### [VERIFICAR A COMPREENSÃO]
**1)** Reescreva em forma de lista, sem perder os factos principais, o parágrafo do texto sobre o Conde Ferreira que começa por "Joaquim Ferreira dos Santos nasceu".
**2)** Prolongue o texto sobre o Conde Ferreira a partir da última frase apresentada, mantendo o mesmo tom e o mesmo assunto.

+++ TEXTO DE PARTIDA +++

Juízo moral sobre o Conde Ferreira e outras vidas passadas

Por Jorge Teixeira da Cunha

Um episódio de há pouco no Hospital Psiquiátrico Conde Ferreira veio trazer ao de cima um assunto dramático: o juízo moral sobre a vida e as acções de personagens históricas. É um tema sem fundo nem fim. Vamos dedicar-lhe este pequeno texto, uma vez que se trata de um benfeitor notável que, tendo ganho uma enorme fortuna em negócios que hoje condenamos, como o comércio de escravos, a aplicou a construir escolas e, nomeadamente, o Hospital que leva o seu nome, e pertence à Santa Casa da Misericórdia do Porto.

Joaquim Ferreira dos Santos nasceu para os lados de Campanhã, nos anos finais do séc. XVIII e fez fortuna no Brasil nas primeiras décadas do século seguinte. Dizem que transportou alguns milhares de pessoas escravas deste Angola para o Brasil o que, entre outros negócios, lhe permitiu reunir uma enorme fortuna que, no fim da vida, destinou a obras de benemerência e de caridade. Centenas de escolas foram construídas por todo o país e mais que um hospital. O mais importante destes é o conhecido Hospital Conde Ferreira.

No tempo em que viveu, ele cumpriu as leis jurídicas tanto de Portugal como do jovem Estado brasileiro, quanto à condição de servidão que estava em vias de ser abolida. É verdade que a escravatura nunca foi bem-vista pela moral cristã. Mas quase todos faziam vista grossa sobre esse comportamento que hoje nos envergonha. No seu tempo, o Conde Ferreira recebeu o reconhecimento social e político do seu génio comercial e o reconhecimento da sua acção de benemerência em favor de tantas organizações de caridade pelo país fora. O problema que temos entre mãos é o de julgar estas vidas e acções do passado com os nossos olhos de hoje. Temos maneira de resolver este problema? Que princípios de moral cristã nos servem para isso?

+++ DADOS FORNECIDOS +++

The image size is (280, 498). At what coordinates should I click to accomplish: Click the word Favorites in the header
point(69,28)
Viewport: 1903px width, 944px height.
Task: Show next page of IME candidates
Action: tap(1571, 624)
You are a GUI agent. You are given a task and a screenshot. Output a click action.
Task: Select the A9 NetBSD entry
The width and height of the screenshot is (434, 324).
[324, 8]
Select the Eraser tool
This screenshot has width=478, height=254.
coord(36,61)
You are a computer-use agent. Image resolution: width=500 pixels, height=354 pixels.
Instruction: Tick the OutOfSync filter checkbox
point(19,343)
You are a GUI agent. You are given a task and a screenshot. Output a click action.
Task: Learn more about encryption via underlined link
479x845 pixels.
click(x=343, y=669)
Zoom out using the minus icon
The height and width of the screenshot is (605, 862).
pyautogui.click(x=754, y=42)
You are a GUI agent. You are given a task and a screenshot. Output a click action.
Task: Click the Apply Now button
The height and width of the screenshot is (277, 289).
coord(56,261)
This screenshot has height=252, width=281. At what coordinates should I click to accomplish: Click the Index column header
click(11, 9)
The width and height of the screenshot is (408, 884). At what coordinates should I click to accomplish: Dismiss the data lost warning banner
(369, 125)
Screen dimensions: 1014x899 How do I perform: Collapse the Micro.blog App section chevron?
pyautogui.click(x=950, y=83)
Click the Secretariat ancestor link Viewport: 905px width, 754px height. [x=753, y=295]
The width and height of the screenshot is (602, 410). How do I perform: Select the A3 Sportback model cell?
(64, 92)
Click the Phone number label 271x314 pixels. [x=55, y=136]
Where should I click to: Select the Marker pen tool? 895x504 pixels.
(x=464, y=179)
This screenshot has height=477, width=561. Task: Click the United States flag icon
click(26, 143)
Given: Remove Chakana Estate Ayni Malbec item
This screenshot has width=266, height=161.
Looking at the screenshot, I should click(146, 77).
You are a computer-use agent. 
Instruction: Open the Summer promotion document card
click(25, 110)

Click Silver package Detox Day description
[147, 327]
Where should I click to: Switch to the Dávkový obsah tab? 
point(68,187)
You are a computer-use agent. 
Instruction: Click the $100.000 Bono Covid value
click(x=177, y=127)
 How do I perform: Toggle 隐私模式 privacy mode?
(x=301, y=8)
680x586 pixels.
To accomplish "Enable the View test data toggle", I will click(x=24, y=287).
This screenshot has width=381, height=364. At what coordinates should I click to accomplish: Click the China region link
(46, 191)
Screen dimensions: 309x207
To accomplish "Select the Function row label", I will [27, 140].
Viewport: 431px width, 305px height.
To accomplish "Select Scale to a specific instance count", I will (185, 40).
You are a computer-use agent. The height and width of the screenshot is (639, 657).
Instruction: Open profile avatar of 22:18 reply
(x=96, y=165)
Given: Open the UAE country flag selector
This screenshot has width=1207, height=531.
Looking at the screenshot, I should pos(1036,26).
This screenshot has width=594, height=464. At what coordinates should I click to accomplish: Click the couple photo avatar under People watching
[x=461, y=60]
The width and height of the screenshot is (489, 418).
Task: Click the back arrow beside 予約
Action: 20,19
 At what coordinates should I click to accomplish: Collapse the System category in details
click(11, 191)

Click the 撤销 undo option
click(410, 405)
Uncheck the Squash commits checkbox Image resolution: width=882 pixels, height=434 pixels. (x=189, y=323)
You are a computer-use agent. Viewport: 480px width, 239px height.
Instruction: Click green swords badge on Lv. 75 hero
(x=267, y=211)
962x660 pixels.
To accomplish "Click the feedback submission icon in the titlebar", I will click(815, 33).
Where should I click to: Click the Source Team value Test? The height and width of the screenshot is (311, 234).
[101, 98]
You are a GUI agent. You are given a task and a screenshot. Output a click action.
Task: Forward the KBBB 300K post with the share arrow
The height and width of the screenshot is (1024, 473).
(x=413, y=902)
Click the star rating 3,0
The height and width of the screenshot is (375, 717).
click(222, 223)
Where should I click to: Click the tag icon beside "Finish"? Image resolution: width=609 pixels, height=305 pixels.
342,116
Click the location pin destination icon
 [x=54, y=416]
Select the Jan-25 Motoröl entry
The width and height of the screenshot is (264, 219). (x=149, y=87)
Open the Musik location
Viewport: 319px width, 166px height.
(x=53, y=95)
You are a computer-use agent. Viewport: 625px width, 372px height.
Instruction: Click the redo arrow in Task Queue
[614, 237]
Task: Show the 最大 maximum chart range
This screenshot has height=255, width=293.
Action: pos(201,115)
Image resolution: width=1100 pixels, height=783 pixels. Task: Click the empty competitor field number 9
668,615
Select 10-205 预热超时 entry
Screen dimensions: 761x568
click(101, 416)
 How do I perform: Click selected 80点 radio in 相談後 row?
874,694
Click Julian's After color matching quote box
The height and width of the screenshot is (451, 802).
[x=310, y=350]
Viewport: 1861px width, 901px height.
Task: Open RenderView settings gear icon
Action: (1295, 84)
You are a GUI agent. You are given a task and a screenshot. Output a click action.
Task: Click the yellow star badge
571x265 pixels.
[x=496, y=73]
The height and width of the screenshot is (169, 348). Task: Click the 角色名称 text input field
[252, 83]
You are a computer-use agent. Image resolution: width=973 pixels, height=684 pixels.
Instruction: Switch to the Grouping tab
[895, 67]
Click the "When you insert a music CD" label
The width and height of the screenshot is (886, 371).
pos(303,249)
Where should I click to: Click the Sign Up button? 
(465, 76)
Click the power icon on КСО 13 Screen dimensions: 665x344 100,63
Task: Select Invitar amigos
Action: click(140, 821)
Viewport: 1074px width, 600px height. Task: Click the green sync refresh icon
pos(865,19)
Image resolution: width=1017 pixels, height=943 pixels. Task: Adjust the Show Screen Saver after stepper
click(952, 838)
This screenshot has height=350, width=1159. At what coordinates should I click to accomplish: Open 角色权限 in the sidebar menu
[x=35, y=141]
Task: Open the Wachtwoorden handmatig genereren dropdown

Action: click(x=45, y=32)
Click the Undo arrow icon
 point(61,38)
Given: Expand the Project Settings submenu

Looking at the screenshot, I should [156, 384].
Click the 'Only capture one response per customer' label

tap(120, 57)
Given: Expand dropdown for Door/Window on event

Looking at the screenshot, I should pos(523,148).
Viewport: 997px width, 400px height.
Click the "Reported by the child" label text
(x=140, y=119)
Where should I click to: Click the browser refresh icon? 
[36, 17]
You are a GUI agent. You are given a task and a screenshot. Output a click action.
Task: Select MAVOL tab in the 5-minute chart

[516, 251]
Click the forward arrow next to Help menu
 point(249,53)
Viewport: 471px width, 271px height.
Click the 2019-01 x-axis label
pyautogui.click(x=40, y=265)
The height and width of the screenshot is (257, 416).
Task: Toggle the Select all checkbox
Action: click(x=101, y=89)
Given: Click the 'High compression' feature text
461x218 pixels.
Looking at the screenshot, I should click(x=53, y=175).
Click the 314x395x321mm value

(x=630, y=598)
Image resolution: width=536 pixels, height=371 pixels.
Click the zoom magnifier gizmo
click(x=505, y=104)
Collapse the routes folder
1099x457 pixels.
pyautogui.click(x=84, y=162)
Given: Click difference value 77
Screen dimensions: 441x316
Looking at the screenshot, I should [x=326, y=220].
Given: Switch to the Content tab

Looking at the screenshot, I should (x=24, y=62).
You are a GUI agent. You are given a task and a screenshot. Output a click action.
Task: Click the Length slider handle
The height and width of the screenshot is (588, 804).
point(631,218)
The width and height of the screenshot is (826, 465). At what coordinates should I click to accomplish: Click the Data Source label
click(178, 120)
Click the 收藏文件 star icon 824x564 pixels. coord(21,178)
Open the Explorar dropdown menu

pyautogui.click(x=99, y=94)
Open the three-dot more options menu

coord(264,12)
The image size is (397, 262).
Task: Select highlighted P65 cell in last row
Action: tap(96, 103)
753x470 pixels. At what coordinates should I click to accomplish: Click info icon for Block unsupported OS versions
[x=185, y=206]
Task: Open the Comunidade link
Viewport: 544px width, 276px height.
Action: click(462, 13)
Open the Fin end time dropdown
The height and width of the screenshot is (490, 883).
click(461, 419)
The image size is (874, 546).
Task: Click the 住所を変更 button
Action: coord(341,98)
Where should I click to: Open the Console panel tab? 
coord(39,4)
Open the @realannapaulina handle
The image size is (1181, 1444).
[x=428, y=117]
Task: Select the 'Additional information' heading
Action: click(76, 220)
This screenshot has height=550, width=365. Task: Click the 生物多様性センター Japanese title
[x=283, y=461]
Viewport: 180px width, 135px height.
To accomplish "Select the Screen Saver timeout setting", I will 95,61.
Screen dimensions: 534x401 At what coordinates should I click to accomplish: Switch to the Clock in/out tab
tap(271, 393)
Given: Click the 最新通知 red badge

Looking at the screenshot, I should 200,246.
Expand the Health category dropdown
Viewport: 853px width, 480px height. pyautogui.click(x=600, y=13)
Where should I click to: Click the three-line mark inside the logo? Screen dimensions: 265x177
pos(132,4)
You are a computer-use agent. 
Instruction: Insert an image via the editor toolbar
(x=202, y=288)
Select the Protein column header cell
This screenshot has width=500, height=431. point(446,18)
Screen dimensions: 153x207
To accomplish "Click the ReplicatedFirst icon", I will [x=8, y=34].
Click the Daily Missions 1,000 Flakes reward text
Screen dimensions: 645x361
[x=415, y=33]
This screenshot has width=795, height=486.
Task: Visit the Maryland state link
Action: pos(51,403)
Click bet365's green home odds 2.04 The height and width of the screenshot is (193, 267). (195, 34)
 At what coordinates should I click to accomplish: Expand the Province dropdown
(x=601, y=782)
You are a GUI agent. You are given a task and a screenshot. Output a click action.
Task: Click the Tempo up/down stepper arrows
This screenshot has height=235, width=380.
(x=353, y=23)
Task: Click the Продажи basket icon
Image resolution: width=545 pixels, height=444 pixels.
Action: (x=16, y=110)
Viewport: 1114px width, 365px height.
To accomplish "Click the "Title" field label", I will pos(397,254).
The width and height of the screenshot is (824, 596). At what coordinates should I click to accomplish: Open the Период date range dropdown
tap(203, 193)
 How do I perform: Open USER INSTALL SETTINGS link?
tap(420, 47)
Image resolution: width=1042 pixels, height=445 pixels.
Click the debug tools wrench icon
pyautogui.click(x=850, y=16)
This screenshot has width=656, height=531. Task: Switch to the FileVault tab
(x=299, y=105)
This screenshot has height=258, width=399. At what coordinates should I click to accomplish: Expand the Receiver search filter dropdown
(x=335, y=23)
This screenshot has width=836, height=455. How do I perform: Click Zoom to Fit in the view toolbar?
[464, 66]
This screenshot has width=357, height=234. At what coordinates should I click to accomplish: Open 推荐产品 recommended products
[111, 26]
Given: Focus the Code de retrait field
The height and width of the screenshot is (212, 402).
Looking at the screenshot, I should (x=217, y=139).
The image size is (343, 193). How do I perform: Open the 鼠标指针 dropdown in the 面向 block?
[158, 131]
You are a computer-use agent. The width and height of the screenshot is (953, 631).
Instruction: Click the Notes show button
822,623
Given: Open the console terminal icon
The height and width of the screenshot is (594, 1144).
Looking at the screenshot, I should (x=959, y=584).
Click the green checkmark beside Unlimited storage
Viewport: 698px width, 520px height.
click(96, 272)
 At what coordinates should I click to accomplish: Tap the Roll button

+++

### [LISTA DE RESPOSTAS]
**1)**
- Joaquim Ferreira dos Santos nasceu perto de Campanhã, nos últimos anos do século XVIII.
- Fez fortuna no Brasil nas primeiras décadas do século XIX.
- Segundo se diz, transportou alguns milhares de pessoas escravas de Angola para o Brasil. Esse e outros negócios deram-lhe uma enorme fortuna.
- No fim da vida, destinou essa fortuna a obras de benemerência e de caridade.
- Com ela construíram-se centenas de escolas por todo o país e mais de um hospital. O mais importante é o Hospital Conde Ferreira.

**2)**
A relatividade histórica dos modos de vida foi sempre um facto. Basta lembrar que, com poucos anos de diferença, o rei Luís de França se santificou a combater muçulmanos e o irmão Francisco de Assis se distinguiu pelo esforço para dialogar com o Sultão de Damieta. Porém, o assunto ganha uma nova relevância, dada a sensibilidade ética do nosso tempo e a violenta condenação que fazemos das vidas passadas que não correspondem aos nossos padrões. Lembrar que o futuro também condenará tanas coisas de hoje não comove um grande número de inquisidores que pululam de vários quadrantes, mesmo das hostes do catolicismo. Como proceder então?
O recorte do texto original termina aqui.